Auch andere Kommunen profitieren davon, indem sie ihnen zur Verfügung gestellt werden. Auffallend ist, dass es bei den Prozessen, die vom heimischen Computer aus erledigt werden können, kaum Rückmeldungen der Bürger gebe, dass sie nicht zurechtkommen, sagt Bianca Reitze. Heißt: Das, was es an Angeboten gibt, ist zumindest benutzerfreundlich.

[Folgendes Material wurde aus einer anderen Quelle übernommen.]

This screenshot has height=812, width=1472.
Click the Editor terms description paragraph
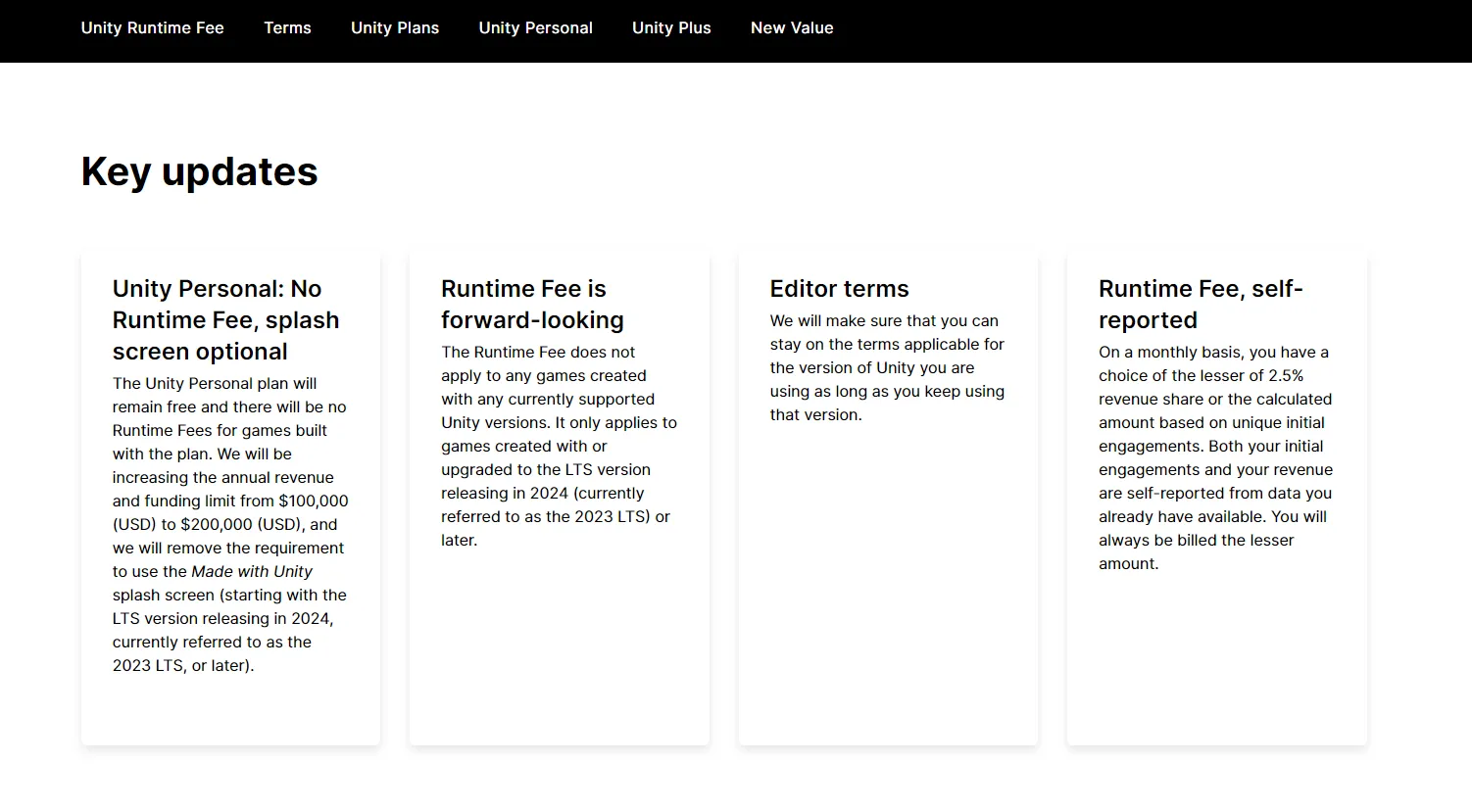[886, 367]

Seit 2020 wurden in den städtischen Digitalisierungsprozess rund 125.000 Euro investiert. Für gut ein Drittel dieser Summe gab es Förderungen. Tuttlingen hat einen interaktiven Hallenbelegungsplan, der im ersten oder zweiten Quartal dieses Jahres online gehen wird. Wer Trainingszeiten reservieren will, schaut im Computer nach, wo und wann etwas frei ist, und bucht dann seine Zeiten ein. Gleiches gilt auch für private Feiern, zum Beispiel in der Angerhalle. Mitgliedsvereine des Stadtverbands für Sport genießen in der Sportstättenvergabe Vorrang vor anderen Vereinen, heißt es auf der Homepage der Stadt.
Die schöne, neue Digital-Welt gibt es auch im „Kugel-Panorama“, so der Fachausdruck. Durch Straßenbefahrungen wurden 3D-Bilder generiert. Diese stehen den Planern im Bauamt zur Verfügung. Der Vorteil: „Unsere Mitarbeiter können manche Gegebenheiten vom Schreibtisch ausmessen“, so Arno Specht. Wie viel Quadratmeter an Fläche müssen für eine Bushaltestelle abgesenkt werden? Dafür braucht keiner mehr extra rausfahren.

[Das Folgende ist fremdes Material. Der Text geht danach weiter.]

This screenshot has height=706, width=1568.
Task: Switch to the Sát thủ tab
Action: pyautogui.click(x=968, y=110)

Stillstand ist der Tod. Vor allem
bei einem sich so rasant entwickelnden Zukunftsbereich. Deshalb sollen in einem nächsten Schritt auch die Wohngeldanträge sowie die Bauanträge von den Bürgern digital von zu Hause aus zu erledigen sein. Parallel dazu stellt das Rathaus intern auf die E-Akte um. In den beiden Fachbereichen Personal, Organisation und IT sowie in Schulen, Sport und Kultur ist das bereits geschehen, ebenso bei Ausländer- und Steuerakten und einem Teilgebiet des Standesamts. Die Vorlagen für die Gemeinderäte und die Öffentlichkeit wurden bislang ausgedruckt und von den zuständigen Personen unterzeichnet. Das braucht’s jetzt nicht mehr. Es genügt, den digitalen Haken dran zu setzen. Die Reaktionen im Rathaus-Team reichen von „endlich geht das“bis hin zu Mitarbeitern, die die Unterlagen für sich nach wie vor drucken.

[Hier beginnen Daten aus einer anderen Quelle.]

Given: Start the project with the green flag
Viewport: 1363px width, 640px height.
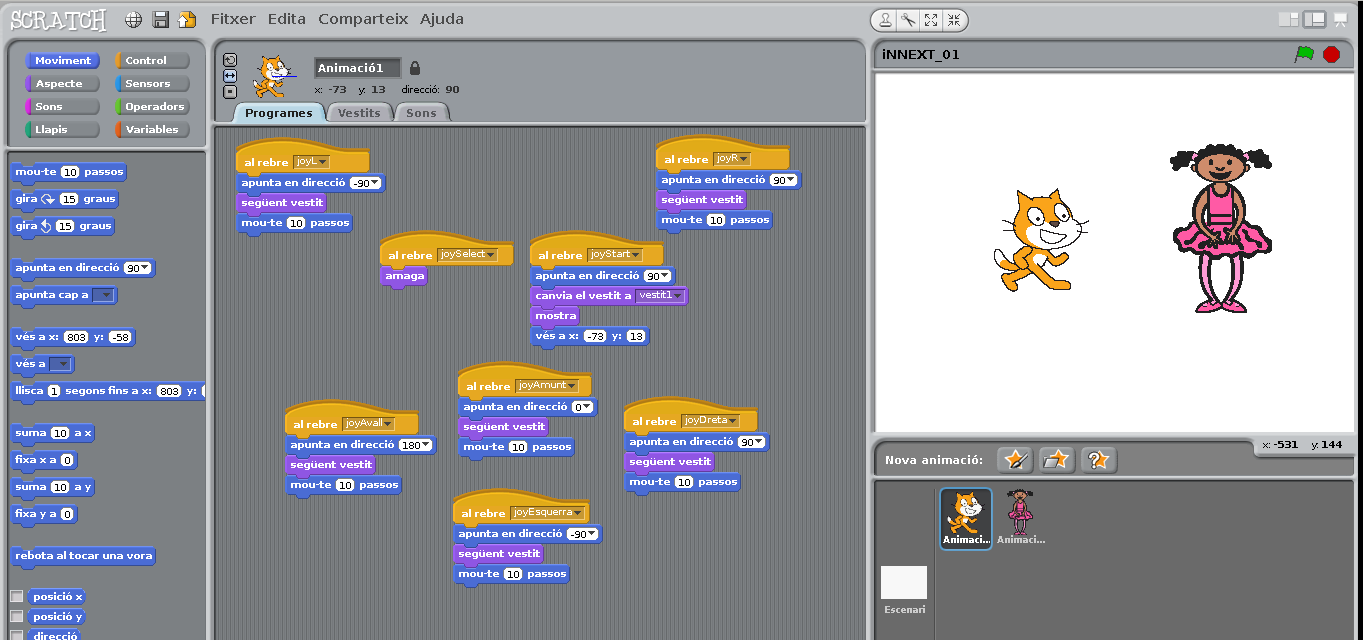Looking at the screenshot, I should point(1304,55).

Die Signatur – also die Unterschrift – und das Bezahlsystem sind bislang vielfach Hürden im digitalen Prozess. Nun liefert der Chip im Personalausweis die Unterschrifts-/Signierfunktion sowie den elektronischen Identifikationsnachweis, sodass eine Anmeldung am neuen Wohnort nach einem Umzug am eigenen PC möglich ist. Für die Meldebescheinigung braucht es: die Anmeldung über das Zugangsportal der Stadt Tuttlingen und die App „Ausweis 2“auf dem Handy oder Tablet. Damit umgehen die Nutzer die analoge Unterschrift. „Diese AusweisApp war ein Quantensprung“, sagen die Beteiligten des Digitalisierungsprozesses im Rathaus.
Bezahlvorgänge, wie zum Beispiel beim Beantragen einer Geburtsurkunde, laufen über Paypal. Doch es gibt nach wie vor Hindernisse, die einer digitalen Abwicklung im Wege stehen. So die Tatsache, dass eine Geburtsurkunde nicht einfach am heimischen Drucker ausgedruckt werden kann. Das Dokument muss amtlich beglaubigt sein. Nächstes Beispiel: den Ausweis verlängern. Zum einen braucht es dabei die Fingerabdrücke der beiden Zeigefinger, und zum anderen muss zu 100 Prozent geregelt sein, dass das Dokument aus der Bundesdruckerei auch korrekt zugestellt wird. Wer will sich dabei schon auf die Post verlassen müssen? Die kommt oft erst Tage später und manchmal auch gar nicht. Also kommen diese Dokumente nach der Fertigstellung zu den Rathäusern. Dort muss der Antragssteller sie dann abholen.
Noch was Kurioses zum Schluss: „Einen Bombenfund melden“ist eines der Dinge, die die Bürger komplett digital erledigen können. Kam bislang in Tuttlingen aber noch nicht vor.